Friday, July 10, 2020

turbulence

There is a technique in movie-making.  Those scenes where the hero flies his craft into the sun, or where lovers embrace while the planet splits apart.  Time seems to shift.  Not exactly slow motion, but a hum.  Music replaces deafening sounds of crashing explosions.  Intense turbulence, but restful.   



Philip Glass, or the late great Ennio Morricone, they know it.  It's why I listen to these composers while I work.  As if to summon this technique.




Yesterday I completed the third of three large commissions in watercolor.  Three cityscapes of places that are dear to the client.  They are divided in two because they will be framed as diptychs. 



Friday, June 12, 2020

house home

We use the word house and home interchangeably.  As in, "they're building a spec home next to their house."  But a home is singular to each of us, while we can surround ourselves with many houses.  We build ourselves a home, mostly one that is emotional, while we construct houses for others.

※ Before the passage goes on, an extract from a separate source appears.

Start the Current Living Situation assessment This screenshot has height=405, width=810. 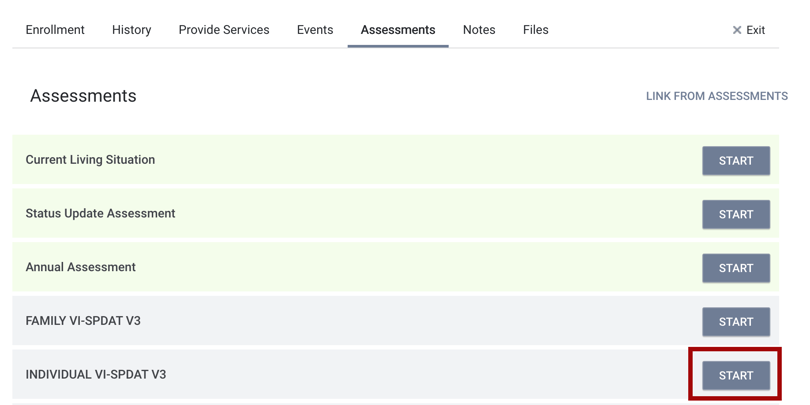[736, 161]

My mother points out the nice houses to me in mid-sentence as we drive to point B.  "Now that's a nice one right there."  A nice house to my mother is one that is neat and tidy.  She also points out which ones need a lot of work.

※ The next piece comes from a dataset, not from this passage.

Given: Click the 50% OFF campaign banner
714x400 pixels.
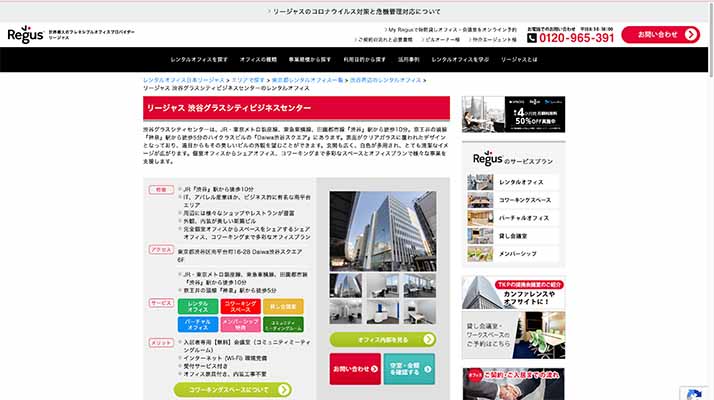Looking at the screenshot, I should 513,114.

I would guess that altogether I have lived in 30-40 different places that I would call home.  The number would probably double if I were to include those places whose couches I slept on for spans of weeks when I was younger (below).  My house in Hungary (above) is for rent to others on Airbnb.  ( https://abnb.me/FlcaYBAWh7 ).  Though I have spent only a number of summer vacations under its roof, I have an emotional connection to it and think of this house as our true home.  All I need to do is view a few photos of it from time to time.  Pastoral ideas come to mind and calm me.  Like I'm home.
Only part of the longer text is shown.